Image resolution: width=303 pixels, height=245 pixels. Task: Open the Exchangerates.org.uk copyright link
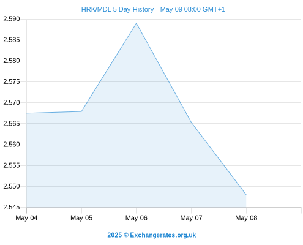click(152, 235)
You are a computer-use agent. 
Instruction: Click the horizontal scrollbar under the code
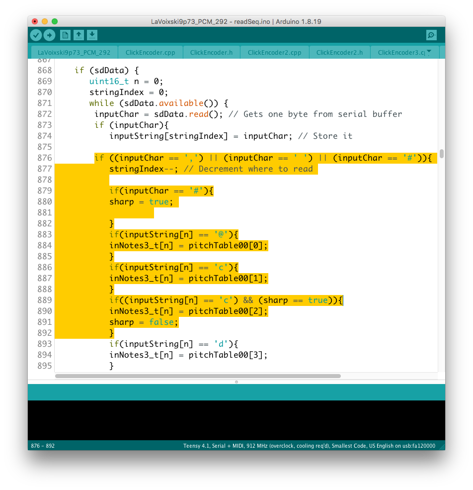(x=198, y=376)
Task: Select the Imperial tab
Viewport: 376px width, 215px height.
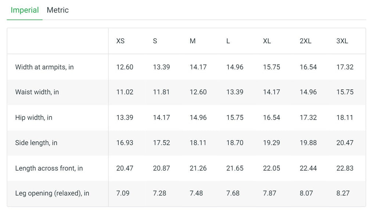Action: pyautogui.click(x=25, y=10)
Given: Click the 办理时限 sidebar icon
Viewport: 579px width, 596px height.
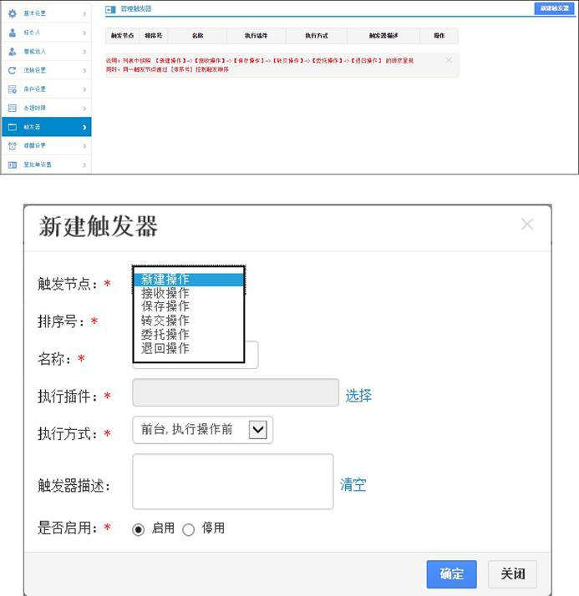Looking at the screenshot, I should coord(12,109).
--
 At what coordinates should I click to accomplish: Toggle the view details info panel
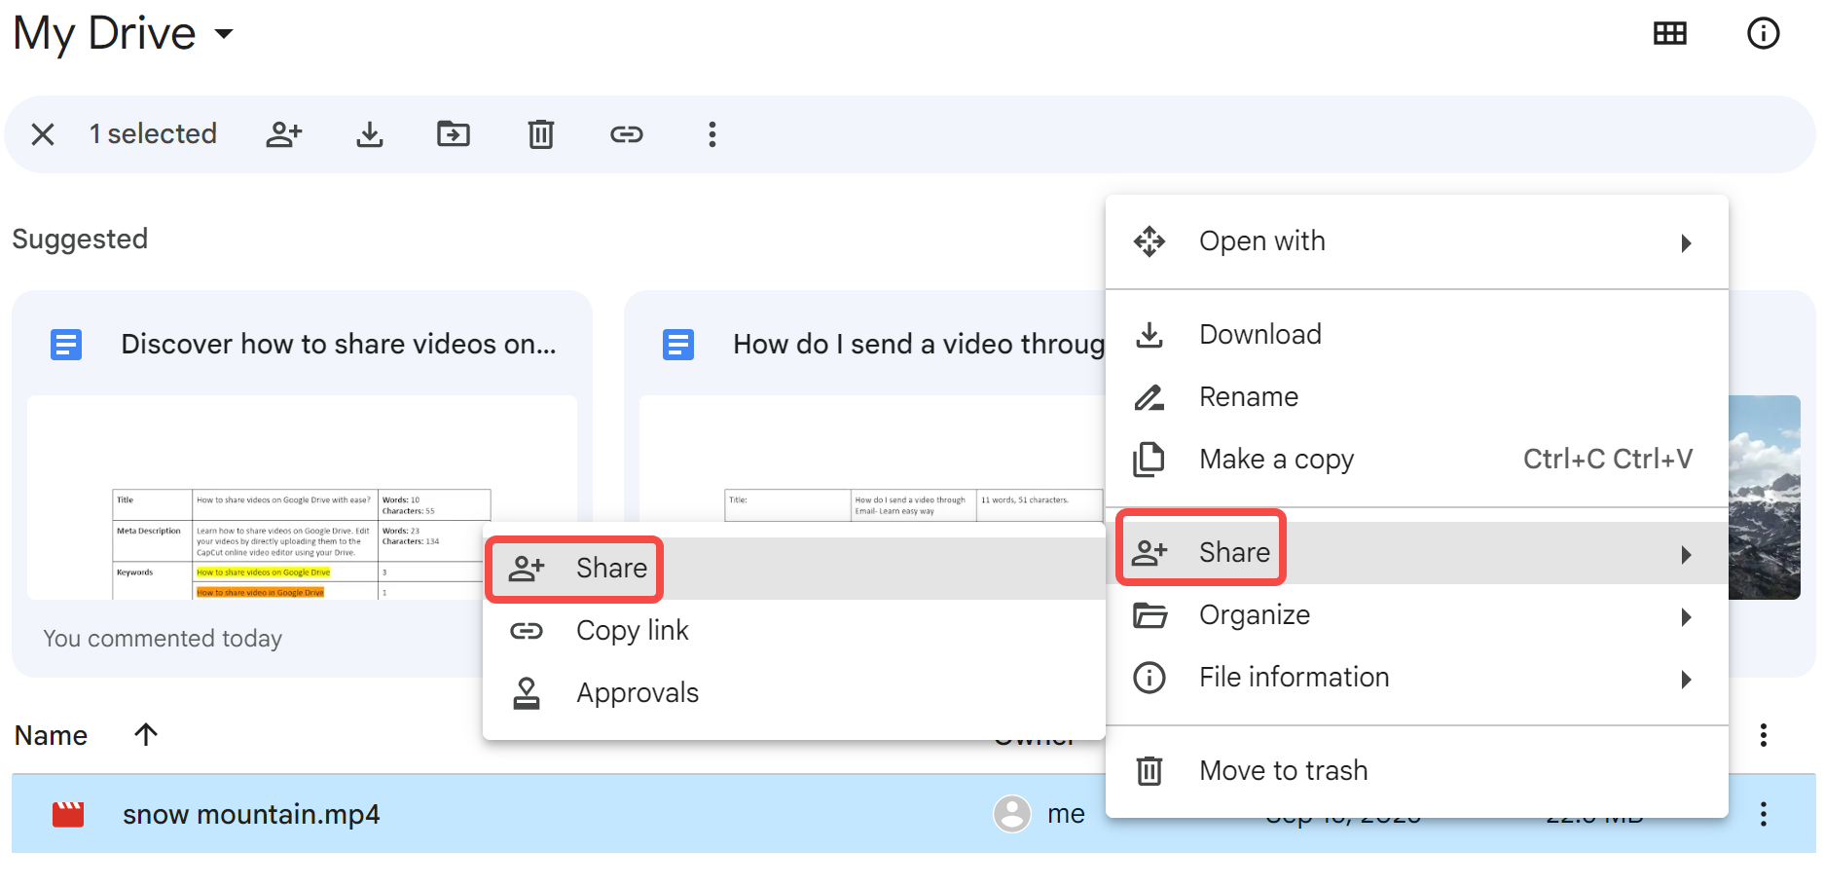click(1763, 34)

*TASK DIRECTIONS*: Retype the records from the line containing "Task: Select the Imperial tab" to the line containing "Looking at the", including both of those lines, and omit the pictures.

*COMPLETED EXERCISE*:
Task: Select the Imperial tab
Viewport: 376px width, 215px height.
Action: pyautogui.click(x=25, y=10)
Given: Click the 办理时限 sidebar icon
Viewport: 579px width, 596px height.
Looking at the screenshot, I should coord(12,109).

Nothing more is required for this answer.